### DATA ROWS
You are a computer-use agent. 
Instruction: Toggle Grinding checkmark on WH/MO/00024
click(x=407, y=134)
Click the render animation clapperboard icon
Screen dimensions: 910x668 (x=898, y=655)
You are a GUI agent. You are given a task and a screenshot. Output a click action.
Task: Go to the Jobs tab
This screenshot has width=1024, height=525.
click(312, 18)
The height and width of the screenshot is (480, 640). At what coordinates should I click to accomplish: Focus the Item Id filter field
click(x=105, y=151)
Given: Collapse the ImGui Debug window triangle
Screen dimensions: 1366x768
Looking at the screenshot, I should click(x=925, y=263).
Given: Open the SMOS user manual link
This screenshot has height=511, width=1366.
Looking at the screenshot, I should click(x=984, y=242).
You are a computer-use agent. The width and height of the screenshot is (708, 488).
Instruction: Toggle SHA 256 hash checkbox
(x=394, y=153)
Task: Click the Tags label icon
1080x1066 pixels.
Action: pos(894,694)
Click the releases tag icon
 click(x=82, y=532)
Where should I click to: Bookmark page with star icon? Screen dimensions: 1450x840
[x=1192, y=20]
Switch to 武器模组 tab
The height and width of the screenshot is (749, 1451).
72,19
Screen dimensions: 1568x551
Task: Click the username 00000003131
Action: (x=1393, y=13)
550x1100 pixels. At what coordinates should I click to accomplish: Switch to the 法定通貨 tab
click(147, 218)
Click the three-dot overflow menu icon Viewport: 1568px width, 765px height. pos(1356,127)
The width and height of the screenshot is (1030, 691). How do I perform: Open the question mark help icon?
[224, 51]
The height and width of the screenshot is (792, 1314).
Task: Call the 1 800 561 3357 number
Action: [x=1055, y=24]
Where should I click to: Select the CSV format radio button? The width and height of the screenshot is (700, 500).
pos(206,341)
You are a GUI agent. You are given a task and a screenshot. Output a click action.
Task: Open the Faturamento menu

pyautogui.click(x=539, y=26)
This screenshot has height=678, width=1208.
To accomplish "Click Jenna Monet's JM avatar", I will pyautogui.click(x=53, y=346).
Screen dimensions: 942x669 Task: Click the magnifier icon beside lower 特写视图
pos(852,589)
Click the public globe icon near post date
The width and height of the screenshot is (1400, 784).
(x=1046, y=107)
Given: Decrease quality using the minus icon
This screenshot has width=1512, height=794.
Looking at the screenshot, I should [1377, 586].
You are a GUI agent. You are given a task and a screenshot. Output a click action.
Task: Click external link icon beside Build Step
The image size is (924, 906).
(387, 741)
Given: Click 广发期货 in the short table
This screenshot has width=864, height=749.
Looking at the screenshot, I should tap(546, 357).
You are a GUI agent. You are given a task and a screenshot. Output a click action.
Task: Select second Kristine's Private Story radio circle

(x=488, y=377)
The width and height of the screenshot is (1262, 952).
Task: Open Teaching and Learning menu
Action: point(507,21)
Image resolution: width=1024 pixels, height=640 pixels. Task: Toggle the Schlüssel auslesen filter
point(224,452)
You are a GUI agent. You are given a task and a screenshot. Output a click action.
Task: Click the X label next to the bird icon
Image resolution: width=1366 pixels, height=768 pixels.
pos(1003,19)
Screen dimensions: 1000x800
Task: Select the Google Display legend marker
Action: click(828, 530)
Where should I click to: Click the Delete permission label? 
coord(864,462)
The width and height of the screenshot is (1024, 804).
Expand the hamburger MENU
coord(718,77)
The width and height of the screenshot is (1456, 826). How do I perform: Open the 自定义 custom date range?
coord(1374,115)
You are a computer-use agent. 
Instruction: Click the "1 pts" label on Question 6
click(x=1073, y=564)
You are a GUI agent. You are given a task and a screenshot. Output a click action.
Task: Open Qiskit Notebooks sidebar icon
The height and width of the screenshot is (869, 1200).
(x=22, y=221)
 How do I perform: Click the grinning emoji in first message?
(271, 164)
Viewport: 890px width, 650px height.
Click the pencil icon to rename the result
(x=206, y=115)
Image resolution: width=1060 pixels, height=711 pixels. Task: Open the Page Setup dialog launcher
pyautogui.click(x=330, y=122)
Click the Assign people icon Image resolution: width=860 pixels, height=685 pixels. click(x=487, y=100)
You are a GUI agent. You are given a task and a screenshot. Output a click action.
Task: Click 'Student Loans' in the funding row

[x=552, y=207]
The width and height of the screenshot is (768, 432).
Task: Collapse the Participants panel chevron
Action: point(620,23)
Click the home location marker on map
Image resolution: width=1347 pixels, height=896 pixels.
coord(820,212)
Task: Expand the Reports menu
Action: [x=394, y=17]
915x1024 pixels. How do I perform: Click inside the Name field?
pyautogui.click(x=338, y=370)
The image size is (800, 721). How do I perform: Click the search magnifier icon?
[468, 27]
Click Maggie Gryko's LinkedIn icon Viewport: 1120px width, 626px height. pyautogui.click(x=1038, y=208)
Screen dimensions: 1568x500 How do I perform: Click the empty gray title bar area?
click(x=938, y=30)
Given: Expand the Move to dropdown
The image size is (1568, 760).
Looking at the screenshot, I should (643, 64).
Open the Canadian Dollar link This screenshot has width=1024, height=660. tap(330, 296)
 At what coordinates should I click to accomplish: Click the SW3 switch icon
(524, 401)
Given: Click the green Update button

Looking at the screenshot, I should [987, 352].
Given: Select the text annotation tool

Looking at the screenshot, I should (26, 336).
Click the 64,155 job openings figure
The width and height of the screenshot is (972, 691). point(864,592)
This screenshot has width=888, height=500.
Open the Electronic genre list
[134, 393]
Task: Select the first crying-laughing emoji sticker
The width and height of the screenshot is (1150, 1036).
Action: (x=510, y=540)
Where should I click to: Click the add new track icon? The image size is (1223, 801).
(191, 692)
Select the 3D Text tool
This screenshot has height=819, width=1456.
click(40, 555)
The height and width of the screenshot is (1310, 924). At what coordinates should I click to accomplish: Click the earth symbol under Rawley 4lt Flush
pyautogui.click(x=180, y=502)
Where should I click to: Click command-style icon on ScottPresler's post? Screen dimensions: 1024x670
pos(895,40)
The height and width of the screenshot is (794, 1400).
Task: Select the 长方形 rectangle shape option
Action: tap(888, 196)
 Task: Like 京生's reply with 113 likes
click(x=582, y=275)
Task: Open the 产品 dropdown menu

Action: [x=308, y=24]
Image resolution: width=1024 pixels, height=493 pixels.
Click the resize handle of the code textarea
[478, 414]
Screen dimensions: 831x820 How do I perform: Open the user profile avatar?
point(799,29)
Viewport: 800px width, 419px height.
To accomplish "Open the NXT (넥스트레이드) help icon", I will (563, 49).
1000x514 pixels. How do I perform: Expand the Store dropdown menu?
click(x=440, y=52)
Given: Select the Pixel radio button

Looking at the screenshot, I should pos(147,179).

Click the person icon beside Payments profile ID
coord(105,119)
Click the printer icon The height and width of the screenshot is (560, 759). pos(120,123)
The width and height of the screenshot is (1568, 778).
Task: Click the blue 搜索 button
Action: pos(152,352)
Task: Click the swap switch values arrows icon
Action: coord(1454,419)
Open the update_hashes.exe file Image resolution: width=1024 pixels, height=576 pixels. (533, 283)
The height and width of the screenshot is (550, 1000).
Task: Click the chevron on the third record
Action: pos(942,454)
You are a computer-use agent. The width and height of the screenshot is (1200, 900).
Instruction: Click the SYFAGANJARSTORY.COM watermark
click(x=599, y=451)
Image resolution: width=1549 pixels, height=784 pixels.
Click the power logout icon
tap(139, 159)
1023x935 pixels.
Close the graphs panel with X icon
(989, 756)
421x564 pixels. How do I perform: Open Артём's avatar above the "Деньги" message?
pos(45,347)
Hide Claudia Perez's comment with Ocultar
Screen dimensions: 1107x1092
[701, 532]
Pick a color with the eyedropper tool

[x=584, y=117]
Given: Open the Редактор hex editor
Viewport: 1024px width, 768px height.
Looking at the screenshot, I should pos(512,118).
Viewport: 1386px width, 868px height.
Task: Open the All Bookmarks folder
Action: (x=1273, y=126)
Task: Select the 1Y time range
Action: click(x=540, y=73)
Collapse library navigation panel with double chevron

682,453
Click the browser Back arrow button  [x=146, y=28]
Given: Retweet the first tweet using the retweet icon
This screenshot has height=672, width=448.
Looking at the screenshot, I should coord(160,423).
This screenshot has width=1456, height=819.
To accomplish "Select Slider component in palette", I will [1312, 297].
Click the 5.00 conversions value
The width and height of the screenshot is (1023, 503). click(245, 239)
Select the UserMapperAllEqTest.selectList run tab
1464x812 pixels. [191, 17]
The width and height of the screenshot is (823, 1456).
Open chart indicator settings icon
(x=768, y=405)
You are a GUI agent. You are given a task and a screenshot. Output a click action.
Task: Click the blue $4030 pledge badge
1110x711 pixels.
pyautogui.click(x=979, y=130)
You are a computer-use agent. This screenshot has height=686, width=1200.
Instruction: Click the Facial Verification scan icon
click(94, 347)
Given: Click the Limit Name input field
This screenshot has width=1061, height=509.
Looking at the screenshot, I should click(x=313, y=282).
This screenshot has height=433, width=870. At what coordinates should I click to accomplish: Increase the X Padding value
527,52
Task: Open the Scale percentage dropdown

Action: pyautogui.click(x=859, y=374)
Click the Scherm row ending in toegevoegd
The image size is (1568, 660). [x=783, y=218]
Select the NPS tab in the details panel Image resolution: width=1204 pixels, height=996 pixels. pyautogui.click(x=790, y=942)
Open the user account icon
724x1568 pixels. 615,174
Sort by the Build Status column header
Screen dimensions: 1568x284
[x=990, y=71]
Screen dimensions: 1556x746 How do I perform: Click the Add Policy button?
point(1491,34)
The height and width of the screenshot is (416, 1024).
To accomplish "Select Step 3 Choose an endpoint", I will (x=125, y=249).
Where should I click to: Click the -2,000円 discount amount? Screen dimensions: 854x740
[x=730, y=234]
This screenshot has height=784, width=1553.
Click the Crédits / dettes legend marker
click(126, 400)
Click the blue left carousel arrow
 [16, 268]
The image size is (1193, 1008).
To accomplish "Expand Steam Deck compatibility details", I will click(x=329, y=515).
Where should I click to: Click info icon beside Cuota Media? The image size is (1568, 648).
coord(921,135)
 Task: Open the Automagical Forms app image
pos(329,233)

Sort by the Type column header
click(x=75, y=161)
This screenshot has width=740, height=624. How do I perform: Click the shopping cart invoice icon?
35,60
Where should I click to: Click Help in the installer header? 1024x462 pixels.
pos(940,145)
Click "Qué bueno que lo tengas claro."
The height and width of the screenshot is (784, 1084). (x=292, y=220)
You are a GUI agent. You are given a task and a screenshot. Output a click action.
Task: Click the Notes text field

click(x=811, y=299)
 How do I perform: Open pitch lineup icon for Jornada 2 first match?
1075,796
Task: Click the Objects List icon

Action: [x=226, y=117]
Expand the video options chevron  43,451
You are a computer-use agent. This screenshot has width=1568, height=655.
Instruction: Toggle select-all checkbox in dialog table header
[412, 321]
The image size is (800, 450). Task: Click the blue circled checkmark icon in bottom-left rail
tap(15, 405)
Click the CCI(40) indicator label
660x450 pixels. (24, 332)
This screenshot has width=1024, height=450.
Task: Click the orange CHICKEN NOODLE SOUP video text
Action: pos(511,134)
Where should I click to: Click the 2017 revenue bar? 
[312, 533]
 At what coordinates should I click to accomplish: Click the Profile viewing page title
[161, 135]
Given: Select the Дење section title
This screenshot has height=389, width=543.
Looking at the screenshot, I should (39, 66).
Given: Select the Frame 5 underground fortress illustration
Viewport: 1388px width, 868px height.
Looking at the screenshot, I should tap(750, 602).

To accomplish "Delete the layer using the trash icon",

### GOAL
Reproduce the listing from its first line through the line containing "click(x=82, y=532)", including both of those lines, with "checkbox" changed to "check box" and nothing else altered.

### ANSWER TO THE EXERCISE
You are a computer-use agent. 
Instruction: Toggle Grinding checkmark on WH/MO/00024
click(x=407, y=134)
Click the render animation clapperboard icon
Screen dimensions: 910x668 (x=898, y=655)
You are a GUI agent. You are given a task and a screenshot. Output a click action.
Task: Go to the Jobs tab
This screenshot has width=1024, height=525.
click(312, 18)
The height and width of the screenshot is (480, 640). At what coordinates should I click to accomplish: Focus the Item Id filter field
click(x=105, y=151)
Given: Collapse the ImGui Debug window triangle
Screen dimensions: 1366x768
Looking at the screenshot, I should click(x=925, y=263).
Given: Open the SMOS user manual link
This screenshot has height=511, width=1366.
Looking at the screenshot, I should click(x=984, y=242).
You are a computer-use agent. The width and height of the screenshot is (708, 488).
Instruction: Toggle SHA 256 hash check box
(x=394, y=153)
Task: Click the Tags label icon
1080x1066 pixels.
Action: pos(894,694)
Click the releases tag icon
 click(x=82, y=532)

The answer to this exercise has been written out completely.